Most states have attempted to curb cellphone use in schools in recent years. Parents and educators hoped decreased usage would improve test scores, boost mental health and help students pay more attention in class.
The results, however, have been mixed.
While cellphone bans have reduced unauthorized usage in schools, there has been little academic benefit, according to a study released by the National Bureau of Economic Research on Monday. The average effect on test scores is “consistently close to zero,” researchers said in a working paper.
The study — conducted by researchers from Stanford University, the University of Pennsylvania, Duke University and the University of Michigan — also found that cellphone bans do not have much of an effect on attendance, perceptions of online bullying or in-class engagement.
“I think what our study is useful in suggesting is, a lot of times, easy solutions seem like they might work really well,” said E. Jason Baron, an assistant professor of economics at Duke University and one of the paper’s authors. But “it’s hard to move outcomes like test scores.”
Teachers noted that strict cellphone bans led to less phone usage during class. In surveys, they said they were happier in their jobs.
The paper relies on test scores, school records, GPS data, survey findings and figures from Yondr, a company that creates magnetic lockable pouches for cellphones. Researchers examined data collected between 2018 and 2025 at more than 41,000 schools.
Two-thirds of states have implemented rules that limit or outright ban cellphones on school grounds.
Nearly 5,000 schools use lockable pouches to reduce cellphone usage during school hours. Students are typically required to lock their devices in the pouches when they arrive at school and are not able to use them until the final bell rings.
The researchers surveyed teachers who said the share of students using phones in class dropped by roughly 80 percent — from 61 percent to 13 percent — following the introduction of the Yondr pouches.
Within the first year of using the pouches, schools also noticed an uptick in disciplinary incidents — probably related to factors including enforcement of the new phone policy. There was also a dip in student well-being, perhaps due to frustration with the new rule or increased monitoring from teachers, researchers noted.

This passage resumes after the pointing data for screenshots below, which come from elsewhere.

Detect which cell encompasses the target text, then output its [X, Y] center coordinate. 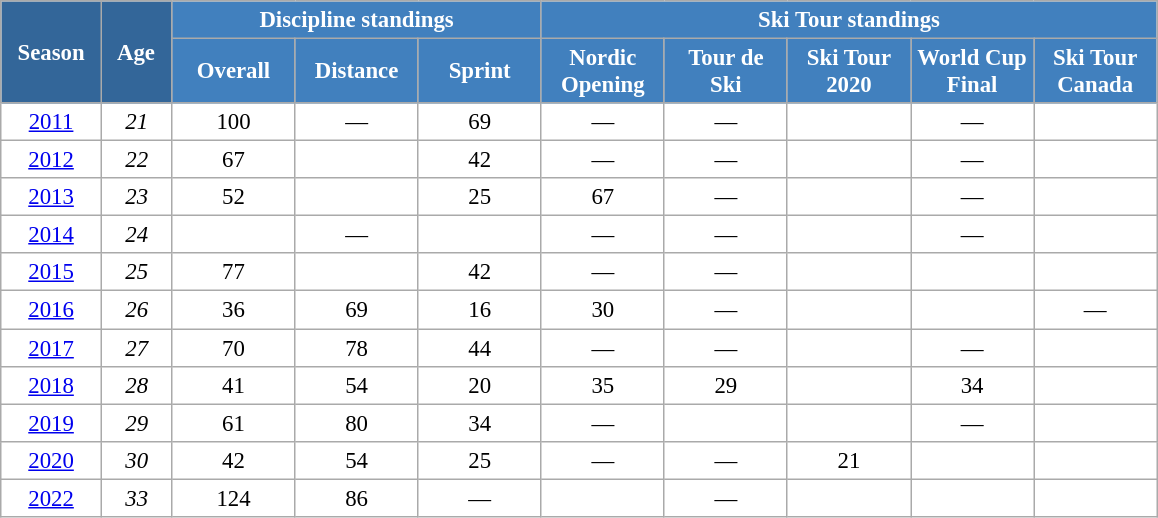
Ski TourCanada [1096, 72]
Sprint [480, 72]
2013 [52, 197]
33 [136, 498]
86 [356, 498]
Distance [356, 72]
124 [234, 498]
70 [234, 348]
26 [136, 310]
2019 [52, 423]
52 [234, 197]
20 [480, 385]
Overall [234, 72]
2014 [52, 235]
2012 [52, 160]
Tour deSki [726, 72]
61 [234, 423]
22 [136, 160]
Season [52, 52]
28 [136, 385]
36 [234, 310]
27 [136, 348]
2015 [52, 273]
2011 [52, 122]
Discipline standings [356, 20]
100 [234, 122]
80 [356, 423]
Ski Tour2020 [848, 72]
23 [136, 197]
77 [234, 273]
2017 [52, 348]
World CupFinal [972, 72]
2022 [52, 498]
2020 [52, 460]
24 [136, 235]
2016 [52, 310]
35 [602, 385]
44 [480, 348]
NordicOpening [602, 72]
41 [234, 385]
2018 [52, 385]
Ski Tour standings [848, 20]
16 [480, 310]
78 [356, 348]
Age [136, 52]
For the text-containing cell, return its midpoint in (X, Y) coordinate format. 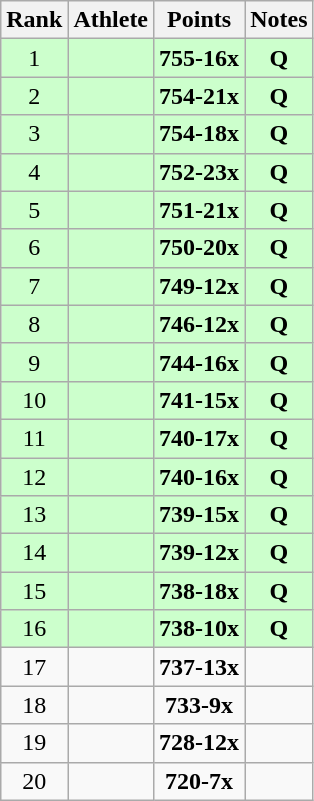
13 (34, 515)
10 (34, 400)
737-13x (200, 667)
Athlete (111, 20)
741-15x (200, 400)
15 (34, 591)
5 (34, 210)
14 (34, 553)
17 (34, 667)
738-18x (200, 591)
755-16x (200, 58)
Rank (34, 20)
8 (34, 324)
12 (34, 477)
739-12x (200, 553)
740-17x (200, 438)
1 (34, 58)
20 (34, 781)
19 (34, 743)
752-23x (200, 172)
733-9x (200, 705)
16 (34, 629)
751-21x (200, 210)
18 (34, 705)
740-16x (200, 477)
4 (34, 172)
739-15x (200, 515)
744-16x (200, 362)
Points (200, 20)
754-21x (200, 96)
746-12x (200, 324)
Notes (279, 20)
749-12x (200, 286)
9 (34, 362)
728-12x (200, 743)
7 (34, 286)
720-7x (200, 781)
750-20x (200, 248)
3 (34, 134)
11 (34, 438)
738-10x (200, 629)
2 (34, 96)
6 (34, 248)
754-18x (200, 134)
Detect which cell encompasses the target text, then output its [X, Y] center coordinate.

But those trends fade the longer the rules stay in place, researchers found. By the second year of a cellphone ban, the number of disciplinary incidents had ticked downward, and students reported feeling better.

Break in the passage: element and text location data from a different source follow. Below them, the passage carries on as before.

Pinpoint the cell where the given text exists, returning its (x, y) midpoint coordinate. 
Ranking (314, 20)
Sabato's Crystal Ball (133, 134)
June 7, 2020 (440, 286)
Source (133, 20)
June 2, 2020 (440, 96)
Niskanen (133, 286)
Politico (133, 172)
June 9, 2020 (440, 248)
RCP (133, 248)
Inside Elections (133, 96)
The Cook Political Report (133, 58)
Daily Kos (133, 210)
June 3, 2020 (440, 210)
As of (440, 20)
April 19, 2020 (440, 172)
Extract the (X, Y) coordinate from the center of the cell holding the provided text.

“This could be for all kinds of reasons,” Baron said. “The most obvious one, of course, is that [students] are now talking more to their peers. They might not be doomscrolling all day.”
The cellphone bans had the most dramatic effect on usage. By year three of a ban, the number of cellphone pings — recorded when a device interacts with an app or website — dropped by roughly 30 percent, GPS data showed.
Adults were still able to use their devices at school, and locked phones can still receive pings, such as from emails or text messages. But the figure “confirms that the impact on student use is substantial,” according to the researchers.
Cellphone bans have found bipartisan support in recent years amid growing concerns over children’s mental health and test scores that plummeted when they returned from pandemic-era virtual learning. They also have broad support among educators — 90 percent of teachers supported cellphone restrictions during instructional hours, according to the National Education Association.
Recently, Michigan passed a law that restricts students’ cellphone use during class. Lawmakers pointed to research that indicates teens with higher non-schoolwork-related screen time were more likely to have anxiety and depression symptoms.
“These bills will help keep kids focused in the classroom and break their growing dependency on screens and social media,” Gov. Gretchen Whitmer (D) said in a statement. “We could all benefit from looking up at the world instead of down at our phones.”